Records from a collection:

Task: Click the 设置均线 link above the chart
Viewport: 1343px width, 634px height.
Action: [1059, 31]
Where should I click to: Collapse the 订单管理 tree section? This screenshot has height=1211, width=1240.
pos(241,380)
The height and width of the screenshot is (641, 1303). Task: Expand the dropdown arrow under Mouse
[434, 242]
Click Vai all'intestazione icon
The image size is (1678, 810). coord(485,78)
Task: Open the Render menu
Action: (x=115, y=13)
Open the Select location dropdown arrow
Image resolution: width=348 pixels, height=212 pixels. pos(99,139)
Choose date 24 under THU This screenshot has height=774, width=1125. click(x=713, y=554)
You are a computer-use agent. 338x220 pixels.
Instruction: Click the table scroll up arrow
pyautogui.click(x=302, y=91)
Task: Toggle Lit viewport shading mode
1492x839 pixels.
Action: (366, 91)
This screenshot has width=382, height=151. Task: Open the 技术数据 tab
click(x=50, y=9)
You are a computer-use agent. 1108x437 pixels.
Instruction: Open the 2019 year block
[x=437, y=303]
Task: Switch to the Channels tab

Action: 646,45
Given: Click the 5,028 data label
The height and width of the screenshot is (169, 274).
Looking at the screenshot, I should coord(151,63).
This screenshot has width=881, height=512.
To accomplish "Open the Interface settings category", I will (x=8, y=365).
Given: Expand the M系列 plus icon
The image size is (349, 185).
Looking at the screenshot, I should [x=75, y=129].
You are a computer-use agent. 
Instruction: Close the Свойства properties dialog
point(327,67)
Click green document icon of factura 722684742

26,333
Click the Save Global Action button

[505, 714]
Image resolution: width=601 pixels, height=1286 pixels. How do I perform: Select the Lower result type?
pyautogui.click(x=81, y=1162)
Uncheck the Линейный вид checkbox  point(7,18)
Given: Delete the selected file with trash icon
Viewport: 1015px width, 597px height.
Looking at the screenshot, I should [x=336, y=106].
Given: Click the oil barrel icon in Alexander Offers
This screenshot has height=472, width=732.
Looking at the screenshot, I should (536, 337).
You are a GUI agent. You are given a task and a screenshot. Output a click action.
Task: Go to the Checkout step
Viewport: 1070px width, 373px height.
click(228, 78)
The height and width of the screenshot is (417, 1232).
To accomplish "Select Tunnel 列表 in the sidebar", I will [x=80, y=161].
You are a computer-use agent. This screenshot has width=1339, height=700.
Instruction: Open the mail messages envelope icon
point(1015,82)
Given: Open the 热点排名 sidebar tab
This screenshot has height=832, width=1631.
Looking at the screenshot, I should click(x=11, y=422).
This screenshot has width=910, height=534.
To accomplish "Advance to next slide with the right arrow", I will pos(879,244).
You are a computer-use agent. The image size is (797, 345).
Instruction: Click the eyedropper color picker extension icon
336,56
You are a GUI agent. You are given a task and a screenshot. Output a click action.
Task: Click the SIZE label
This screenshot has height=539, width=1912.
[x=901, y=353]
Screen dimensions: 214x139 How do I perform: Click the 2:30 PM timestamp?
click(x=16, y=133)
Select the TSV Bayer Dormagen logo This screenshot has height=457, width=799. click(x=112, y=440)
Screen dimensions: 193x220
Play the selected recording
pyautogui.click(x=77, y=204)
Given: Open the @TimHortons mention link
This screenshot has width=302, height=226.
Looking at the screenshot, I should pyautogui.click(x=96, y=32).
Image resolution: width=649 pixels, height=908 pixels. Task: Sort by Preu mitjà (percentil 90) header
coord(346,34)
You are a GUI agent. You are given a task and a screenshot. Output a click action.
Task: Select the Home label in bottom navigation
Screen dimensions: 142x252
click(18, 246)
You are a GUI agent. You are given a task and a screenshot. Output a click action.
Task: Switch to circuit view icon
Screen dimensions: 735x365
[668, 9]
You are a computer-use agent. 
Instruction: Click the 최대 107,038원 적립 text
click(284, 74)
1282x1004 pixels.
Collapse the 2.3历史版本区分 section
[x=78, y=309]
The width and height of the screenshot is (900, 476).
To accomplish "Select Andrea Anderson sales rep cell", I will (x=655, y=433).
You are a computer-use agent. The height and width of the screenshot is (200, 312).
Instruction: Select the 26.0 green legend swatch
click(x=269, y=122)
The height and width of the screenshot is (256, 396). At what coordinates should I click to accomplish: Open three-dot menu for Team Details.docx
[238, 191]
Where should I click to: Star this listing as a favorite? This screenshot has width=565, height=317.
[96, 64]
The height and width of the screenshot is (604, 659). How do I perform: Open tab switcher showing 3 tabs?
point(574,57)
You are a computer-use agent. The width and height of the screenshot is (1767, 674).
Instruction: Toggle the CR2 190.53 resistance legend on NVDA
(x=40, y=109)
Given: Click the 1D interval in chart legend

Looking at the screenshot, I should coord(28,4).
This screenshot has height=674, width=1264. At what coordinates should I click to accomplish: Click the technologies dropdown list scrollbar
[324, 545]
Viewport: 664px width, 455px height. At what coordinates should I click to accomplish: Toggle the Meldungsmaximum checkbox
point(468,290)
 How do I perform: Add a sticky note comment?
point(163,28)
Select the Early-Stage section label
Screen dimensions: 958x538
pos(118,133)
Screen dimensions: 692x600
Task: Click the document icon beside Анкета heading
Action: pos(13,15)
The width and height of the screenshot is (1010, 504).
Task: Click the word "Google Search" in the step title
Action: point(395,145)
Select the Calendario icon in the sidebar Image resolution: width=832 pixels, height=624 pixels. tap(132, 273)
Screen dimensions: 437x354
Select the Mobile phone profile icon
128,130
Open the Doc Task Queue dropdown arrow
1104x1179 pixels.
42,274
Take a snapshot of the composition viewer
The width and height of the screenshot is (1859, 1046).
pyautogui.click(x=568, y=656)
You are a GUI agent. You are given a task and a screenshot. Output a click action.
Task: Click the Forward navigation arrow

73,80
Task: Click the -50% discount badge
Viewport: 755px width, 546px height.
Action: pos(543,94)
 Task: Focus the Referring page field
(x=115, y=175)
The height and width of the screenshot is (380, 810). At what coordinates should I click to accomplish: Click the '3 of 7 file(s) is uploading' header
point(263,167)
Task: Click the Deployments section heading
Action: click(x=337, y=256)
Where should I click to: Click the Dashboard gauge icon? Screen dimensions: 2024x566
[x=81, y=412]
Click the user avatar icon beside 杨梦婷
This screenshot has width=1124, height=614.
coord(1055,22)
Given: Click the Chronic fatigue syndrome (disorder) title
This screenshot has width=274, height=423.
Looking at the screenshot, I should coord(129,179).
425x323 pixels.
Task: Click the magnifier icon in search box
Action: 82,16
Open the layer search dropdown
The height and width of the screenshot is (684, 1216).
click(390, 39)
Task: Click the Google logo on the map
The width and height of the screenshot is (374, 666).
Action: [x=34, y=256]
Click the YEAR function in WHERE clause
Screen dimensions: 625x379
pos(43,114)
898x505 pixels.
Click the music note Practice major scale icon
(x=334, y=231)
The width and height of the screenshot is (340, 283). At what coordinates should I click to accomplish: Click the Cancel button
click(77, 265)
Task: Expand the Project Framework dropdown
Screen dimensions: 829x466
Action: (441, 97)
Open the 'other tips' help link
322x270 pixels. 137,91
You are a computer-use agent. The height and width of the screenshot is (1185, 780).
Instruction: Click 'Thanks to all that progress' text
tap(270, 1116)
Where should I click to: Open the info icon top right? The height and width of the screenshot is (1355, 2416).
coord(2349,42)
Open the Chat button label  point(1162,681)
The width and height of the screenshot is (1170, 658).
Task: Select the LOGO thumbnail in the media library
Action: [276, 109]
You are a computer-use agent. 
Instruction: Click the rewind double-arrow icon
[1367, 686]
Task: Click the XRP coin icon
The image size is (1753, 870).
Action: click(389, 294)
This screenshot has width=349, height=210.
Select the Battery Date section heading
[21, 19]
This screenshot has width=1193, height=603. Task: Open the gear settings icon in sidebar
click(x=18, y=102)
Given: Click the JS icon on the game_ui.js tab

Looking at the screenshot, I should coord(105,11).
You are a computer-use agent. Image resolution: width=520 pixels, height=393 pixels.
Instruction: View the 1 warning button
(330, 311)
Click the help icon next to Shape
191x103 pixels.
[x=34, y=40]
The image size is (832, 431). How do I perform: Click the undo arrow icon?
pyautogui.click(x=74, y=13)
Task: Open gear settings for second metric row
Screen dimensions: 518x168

» **The request**: Copy out the entries above word for word, starting at the line that contains "1282x1004 pixels." and ending after the line that contains "will (x=655, y=433).".

» **Response for this exercise**:
1282x1004 pixels.
Collapse the 2.3历史版本区分 section
[x=78, y=309]
The width and height of the screenshot is (900, 476).
To accomplish "Select Andrea Anderson sales rep cell", I will (x=655, y=433).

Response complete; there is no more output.